Some healthcare organizations and purchasers offer their enrollees disease management tools to improve care and possibly reduce costs. Disease management tools are an important facet of the Chronic Care Improvement Program of the Centers for Medicare & Medicaid Services (CMS), which will be responsible for nearly half of all healthcare spending by 2014 (Heffler, Smith, Keehan, et al., 2005). CMS also is pilot-testing the Medicare Beneficiary Portal, an example of the kind of portal being offered to enrollees with information on health benefits, clinical content, and clinical transactions. If the CMS pilot is successful, the number and diversity of Americans with access to such portals will increase significantly.
The above sketches also illustrate that healthcare providers and purchasers are not the only public- and private-sector stakeholders in the e-health arena. For example, some large employers offer employees e-health tools as part of strategies to control healthcare costs and enhance employee health. Local, state, and national public health programs offer online prevention and behavior change programs and resources. Some schools encourage students to use e-health tools to help them deal with behavioral and health problems.
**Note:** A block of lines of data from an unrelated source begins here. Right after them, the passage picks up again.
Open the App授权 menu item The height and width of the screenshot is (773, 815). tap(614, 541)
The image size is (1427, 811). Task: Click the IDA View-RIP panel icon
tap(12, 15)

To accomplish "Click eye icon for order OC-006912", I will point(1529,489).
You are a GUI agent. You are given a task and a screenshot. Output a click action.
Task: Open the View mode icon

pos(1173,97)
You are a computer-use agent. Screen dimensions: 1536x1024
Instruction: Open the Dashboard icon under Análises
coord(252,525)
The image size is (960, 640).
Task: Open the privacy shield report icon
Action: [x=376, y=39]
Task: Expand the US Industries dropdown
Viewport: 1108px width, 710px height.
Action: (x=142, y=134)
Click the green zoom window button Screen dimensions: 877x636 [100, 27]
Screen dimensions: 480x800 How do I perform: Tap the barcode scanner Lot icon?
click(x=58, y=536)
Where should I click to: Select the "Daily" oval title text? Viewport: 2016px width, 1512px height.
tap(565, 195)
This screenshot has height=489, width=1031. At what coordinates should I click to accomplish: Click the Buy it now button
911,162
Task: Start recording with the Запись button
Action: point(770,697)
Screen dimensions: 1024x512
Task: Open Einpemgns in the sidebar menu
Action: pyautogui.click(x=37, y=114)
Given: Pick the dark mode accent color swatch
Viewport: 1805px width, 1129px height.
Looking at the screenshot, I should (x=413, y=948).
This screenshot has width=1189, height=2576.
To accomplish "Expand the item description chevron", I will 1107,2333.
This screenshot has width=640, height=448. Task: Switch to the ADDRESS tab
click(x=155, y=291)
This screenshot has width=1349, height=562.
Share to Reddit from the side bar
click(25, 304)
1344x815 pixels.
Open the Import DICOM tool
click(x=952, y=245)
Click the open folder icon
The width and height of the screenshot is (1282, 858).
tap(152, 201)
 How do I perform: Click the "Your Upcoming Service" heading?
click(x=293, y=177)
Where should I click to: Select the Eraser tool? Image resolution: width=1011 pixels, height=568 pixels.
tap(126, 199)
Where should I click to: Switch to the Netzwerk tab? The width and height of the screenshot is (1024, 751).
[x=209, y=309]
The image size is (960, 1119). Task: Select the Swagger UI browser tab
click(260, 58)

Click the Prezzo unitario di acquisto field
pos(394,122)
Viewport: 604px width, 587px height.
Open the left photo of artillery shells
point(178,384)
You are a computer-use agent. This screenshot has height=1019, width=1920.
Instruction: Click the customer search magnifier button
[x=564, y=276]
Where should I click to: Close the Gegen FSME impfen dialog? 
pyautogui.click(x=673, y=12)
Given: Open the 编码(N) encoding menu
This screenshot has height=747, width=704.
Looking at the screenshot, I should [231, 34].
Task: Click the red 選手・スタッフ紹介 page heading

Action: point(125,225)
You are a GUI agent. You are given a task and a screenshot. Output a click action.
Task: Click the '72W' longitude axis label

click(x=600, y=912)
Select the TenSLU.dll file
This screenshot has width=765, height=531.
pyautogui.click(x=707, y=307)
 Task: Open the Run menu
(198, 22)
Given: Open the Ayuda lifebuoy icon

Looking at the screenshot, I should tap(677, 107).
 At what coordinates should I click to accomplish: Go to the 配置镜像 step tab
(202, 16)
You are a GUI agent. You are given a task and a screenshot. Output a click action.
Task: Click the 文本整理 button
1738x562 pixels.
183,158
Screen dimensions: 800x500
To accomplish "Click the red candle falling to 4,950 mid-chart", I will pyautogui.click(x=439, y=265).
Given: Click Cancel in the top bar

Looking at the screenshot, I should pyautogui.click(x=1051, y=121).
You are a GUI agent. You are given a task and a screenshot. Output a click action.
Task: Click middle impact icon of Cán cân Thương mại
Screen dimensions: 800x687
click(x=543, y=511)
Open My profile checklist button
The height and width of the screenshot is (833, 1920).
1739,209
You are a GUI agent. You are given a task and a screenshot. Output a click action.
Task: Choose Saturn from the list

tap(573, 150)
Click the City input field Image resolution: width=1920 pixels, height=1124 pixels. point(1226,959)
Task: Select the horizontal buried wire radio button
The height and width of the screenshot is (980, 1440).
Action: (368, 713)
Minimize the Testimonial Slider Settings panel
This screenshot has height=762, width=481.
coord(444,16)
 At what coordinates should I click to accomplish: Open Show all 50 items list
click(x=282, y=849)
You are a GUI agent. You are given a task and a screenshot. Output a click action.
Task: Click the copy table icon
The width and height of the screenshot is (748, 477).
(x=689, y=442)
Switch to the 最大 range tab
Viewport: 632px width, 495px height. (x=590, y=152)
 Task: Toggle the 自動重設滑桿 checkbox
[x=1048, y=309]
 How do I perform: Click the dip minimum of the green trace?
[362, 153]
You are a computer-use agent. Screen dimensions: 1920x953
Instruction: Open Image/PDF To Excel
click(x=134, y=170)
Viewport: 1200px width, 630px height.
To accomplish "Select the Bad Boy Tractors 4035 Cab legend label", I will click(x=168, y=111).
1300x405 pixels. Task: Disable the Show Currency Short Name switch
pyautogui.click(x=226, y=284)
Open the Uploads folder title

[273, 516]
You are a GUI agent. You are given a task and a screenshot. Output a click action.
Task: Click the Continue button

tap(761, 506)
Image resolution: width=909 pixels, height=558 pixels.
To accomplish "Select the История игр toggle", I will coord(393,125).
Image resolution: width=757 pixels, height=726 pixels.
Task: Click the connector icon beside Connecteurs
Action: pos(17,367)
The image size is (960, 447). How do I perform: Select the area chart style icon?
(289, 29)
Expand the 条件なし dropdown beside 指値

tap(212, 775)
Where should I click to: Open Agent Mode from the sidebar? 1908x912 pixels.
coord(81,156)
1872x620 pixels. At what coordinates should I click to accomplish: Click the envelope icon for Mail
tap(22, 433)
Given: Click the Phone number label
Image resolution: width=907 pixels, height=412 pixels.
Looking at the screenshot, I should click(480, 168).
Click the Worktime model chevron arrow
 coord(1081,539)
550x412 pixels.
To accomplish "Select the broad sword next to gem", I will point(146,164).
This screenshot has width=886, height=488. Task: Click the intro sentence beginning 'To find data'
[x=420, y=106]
Table 4 summarizes the types of stakeholders in the e-health market and some of the interests motivating them. Nonconsumer stakeholders are particularly important for strategies to extend the reach and impact of e-health tools. Alliances and strategies formed around the vision articulated in the Preface should recognize the value propositions for every participant. It is possible that the relative benefits will vary for different stakeholders under different conditions. For example, the potential public health benefits may justify Government investment in e-health tool research, development, and dissemination for underserved populations even if an uncertain return on investment makes commercial interests reluctant to take the risk.